> [What the exercise asks]: In the entries below, the word "screenshot" appears on some lines. Copy each of those lines.

> [Supplied data]:
[Start of Attachment]
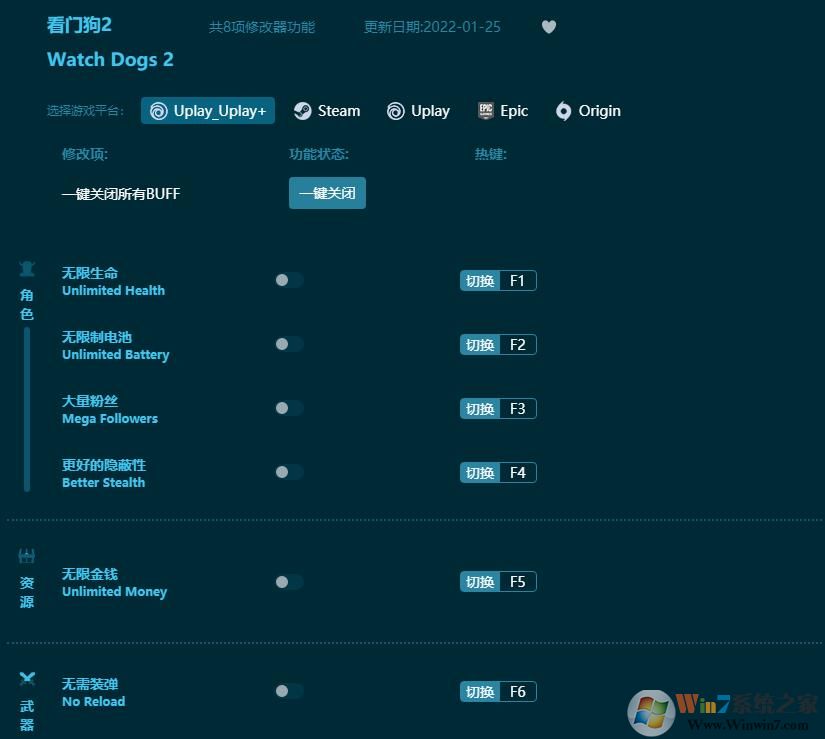Enable the Unlimited Health toggle
Screen dimensions: 825x739
(x=288, y=280)
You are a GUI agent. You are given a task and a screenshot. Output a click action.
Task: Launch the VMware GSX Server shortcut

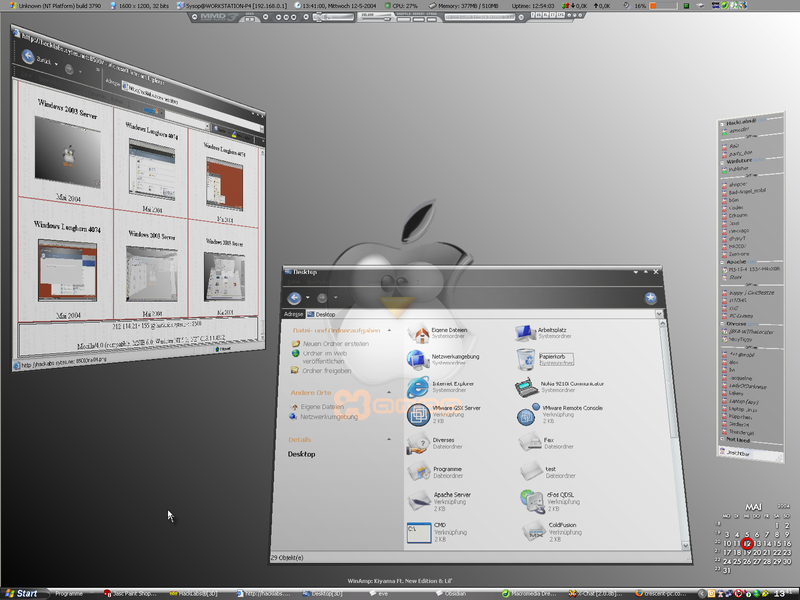pyautogui.click(x=417, y=416)
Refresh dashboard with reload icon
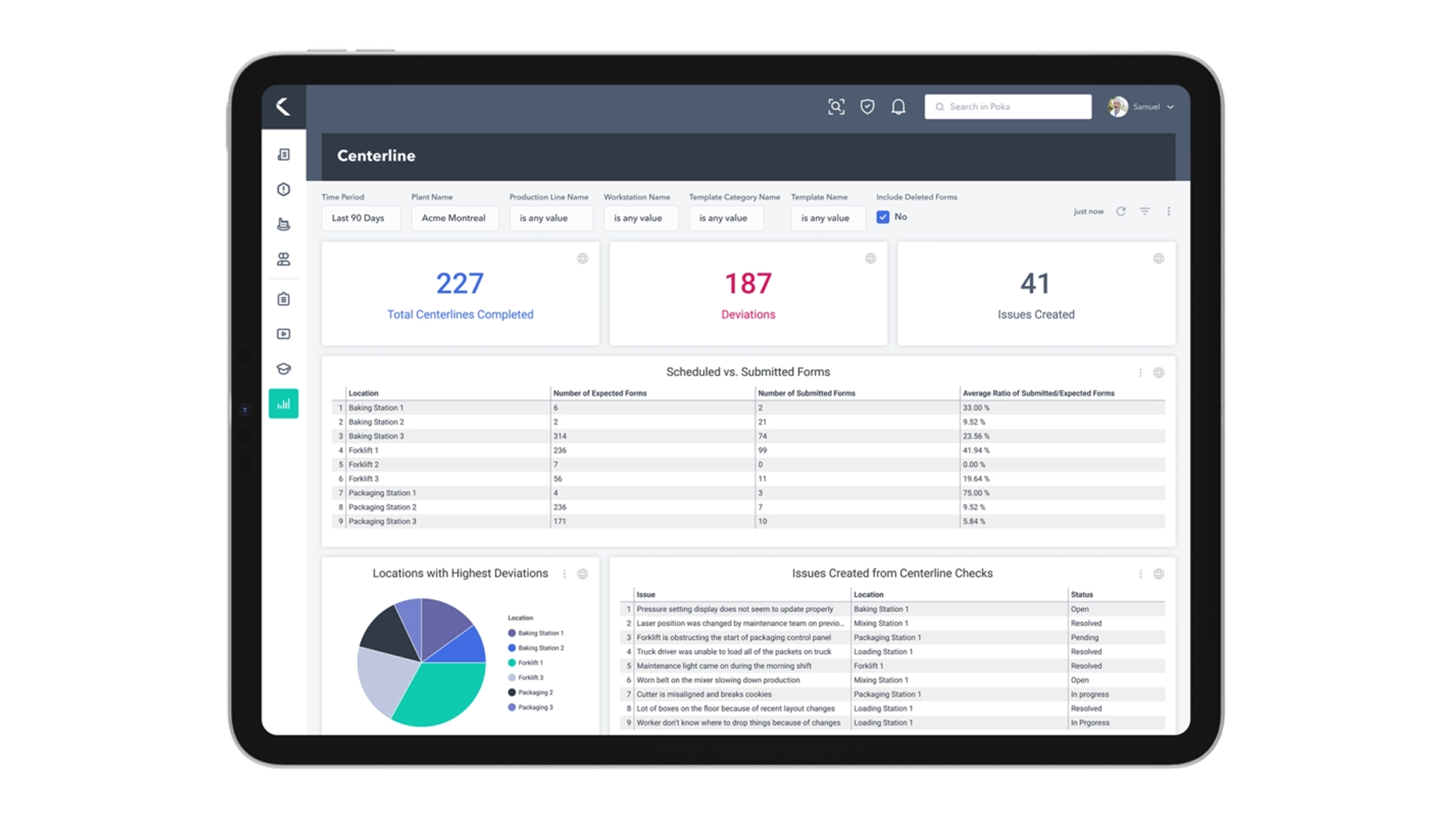Viewport: 1456px width, 819px height. pyautogui.click(x=1121, y=212)
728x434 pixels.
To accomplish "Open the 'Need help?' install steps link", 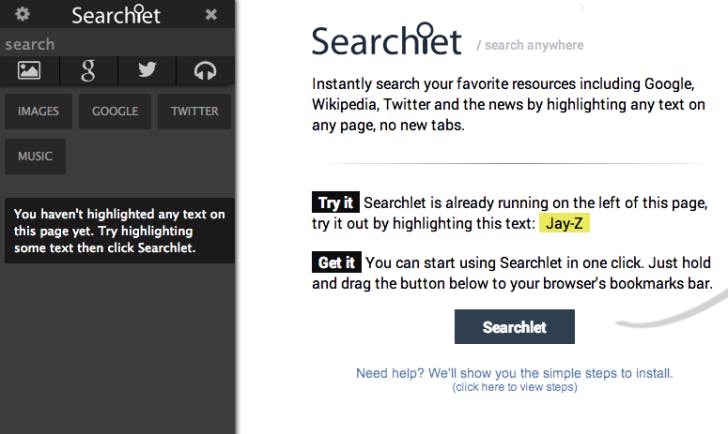I will coord(514,373).
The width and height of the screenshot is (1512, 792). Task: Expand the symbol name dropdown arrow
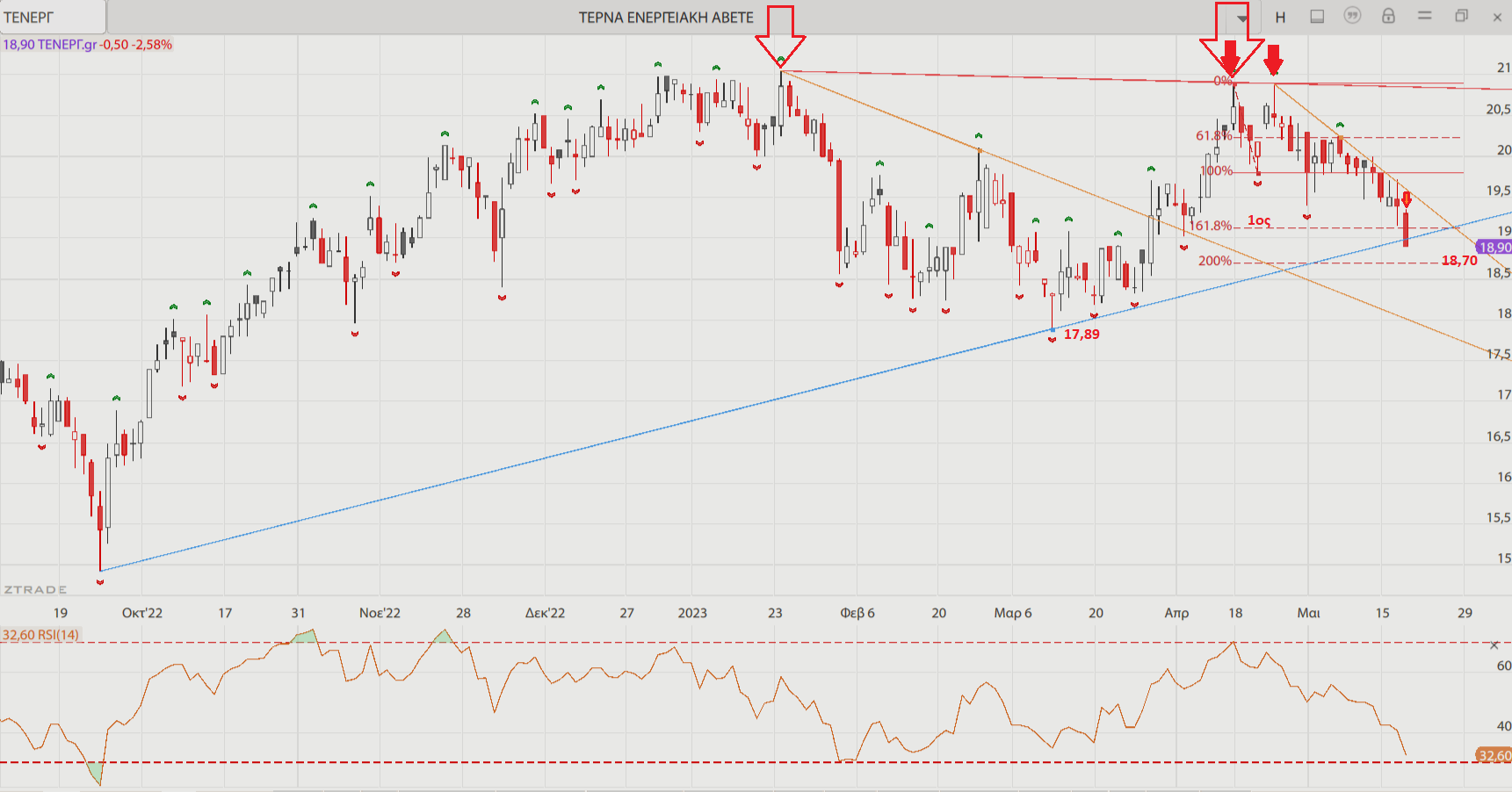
[End of Attachment]
> [Output below]:
You are a GUI agent. You are given a task and a screenshot. Output a click action.
The width and height of the screenshot is (1512, 792). Task: Expand the symbol name dropdown arrow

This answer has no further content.